> Listed records:
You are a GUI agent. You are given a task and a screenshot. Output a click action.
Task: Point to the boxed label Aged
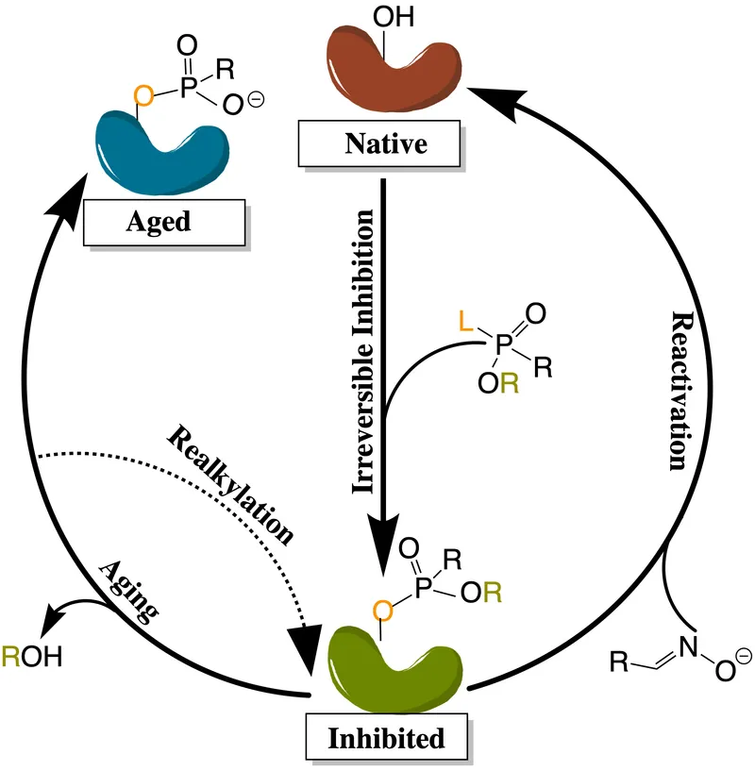[158, 222]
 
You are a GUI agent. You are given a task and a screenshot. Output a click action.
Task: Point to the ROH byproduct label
[32, 656]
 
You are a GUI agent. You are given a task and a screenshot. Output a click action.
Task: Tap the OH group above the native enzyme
[390, 16]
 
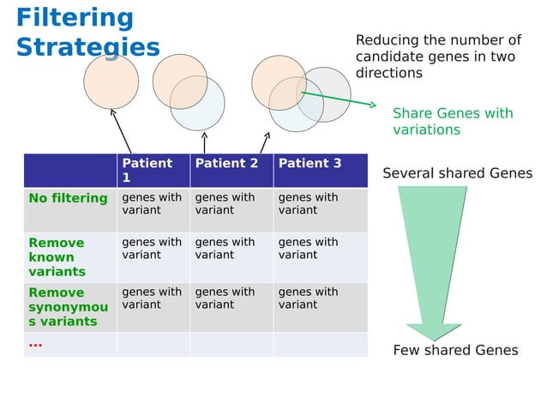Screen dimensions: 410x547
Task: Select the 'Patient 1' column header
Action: click(x=147, y=170)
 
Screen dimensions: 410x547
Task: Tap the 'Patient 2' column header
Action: click(x=226, y=163)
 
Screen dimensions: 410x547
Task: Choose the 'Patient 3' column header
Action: click(x=310, y=163)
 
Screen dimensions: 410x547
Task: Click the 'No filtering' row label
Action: click(x=69, y=199)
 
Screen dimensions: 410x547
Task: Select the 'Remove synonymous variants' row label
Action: click(x=69, y=306)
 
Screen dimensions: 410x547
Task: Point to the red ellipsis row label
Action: click(x=35, y=344)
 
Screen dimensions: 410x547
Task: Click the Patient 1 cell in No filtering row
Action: click(x=152, y=203)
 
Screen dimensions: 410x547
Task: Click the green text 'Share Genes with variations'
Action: click(x=452, y=122)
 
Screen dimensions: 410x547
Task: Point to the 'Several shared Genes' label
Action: click(x=457, y=174)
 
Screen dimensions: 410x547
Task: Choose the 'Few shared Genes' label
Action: click(x=455, y=350)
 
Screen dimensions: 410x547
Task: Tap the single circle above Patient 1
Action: click(x=111, y=81)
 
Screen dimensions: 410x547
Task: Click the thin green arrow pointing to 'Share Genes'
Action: click(x=338, y=96)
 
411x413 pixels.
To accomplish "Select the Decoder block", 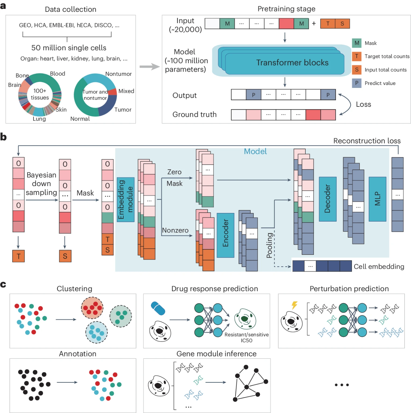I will pyautogui.click(x=328, y=199).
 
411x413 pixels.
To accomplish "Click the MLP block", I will pyautogui.click(x=377, y=199).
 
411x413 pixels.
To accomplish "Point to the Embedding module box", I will pyautogui.click(x=126, y=200).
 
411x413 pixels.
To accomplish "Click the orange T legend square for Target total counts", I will pyautogui.click(x=357, y=56).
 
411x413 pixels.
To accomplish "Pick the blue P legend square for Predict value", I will pyautogui.click(x=357, y=83).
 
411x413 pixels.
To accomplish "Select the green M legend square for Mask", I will pyautogui.click(x=357, y=43).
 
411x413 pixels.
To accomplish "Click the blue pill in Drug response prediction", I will pyautogui.click(x=158, y=308).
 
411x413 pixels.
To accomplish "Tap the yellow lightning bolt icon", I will pyautogui.click(x=294, y=305).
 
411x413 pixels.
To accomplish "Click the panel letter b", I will pyautogui.click(x=4, y=137).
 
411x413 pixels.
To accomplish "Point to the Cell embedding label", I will pyautogui.click(x=379, y=267).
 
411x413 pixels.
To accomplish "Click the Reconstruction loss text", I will pyautogui.click(x=367, y=141).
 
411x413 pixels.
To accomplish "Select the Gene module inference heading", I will pyautogui.click(x=216, y=354).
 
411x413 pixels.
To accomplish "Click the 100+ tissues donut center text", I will pyautogui.click(x=40, y=94).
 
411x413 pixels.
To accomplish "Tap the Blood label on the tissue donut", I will pyautogui.click(x=57, y=74).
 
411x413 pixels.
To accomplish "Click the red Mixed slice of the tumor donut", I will pyautogui.click(x=113, y=92).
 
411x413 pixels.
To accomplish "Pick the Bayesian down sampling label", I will pyautogui.click(x=41, y=183).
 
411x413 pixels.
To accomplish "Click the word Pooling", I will pyautogui.click(x=269, y=245).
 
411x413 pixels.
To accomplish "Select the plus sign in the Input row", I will pyautogui.click(x=314, y=24).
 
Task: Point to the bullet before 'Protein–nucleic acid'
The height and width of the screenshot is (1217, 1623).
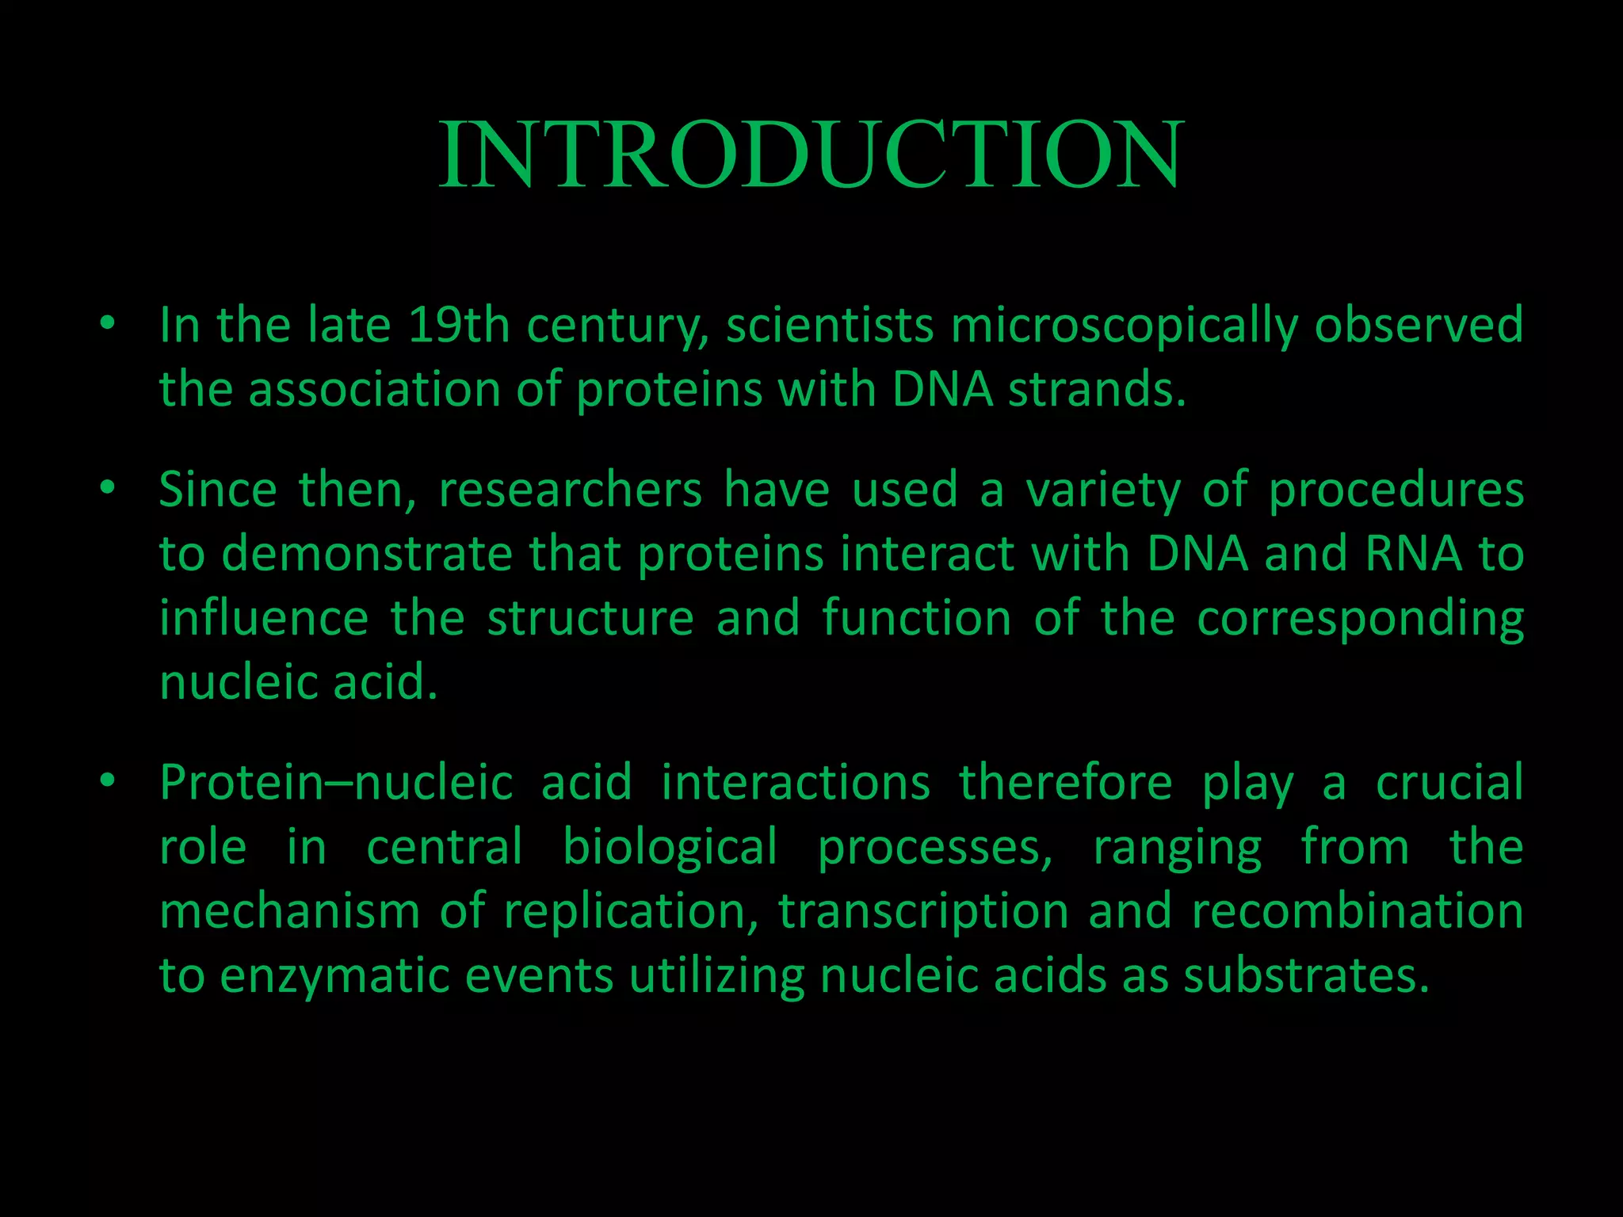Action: coord(108,780)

> Work item:
Exactly how many lines of the data above hold the word "blue"? The number is the whole answer.

> Answer to the exercise:
2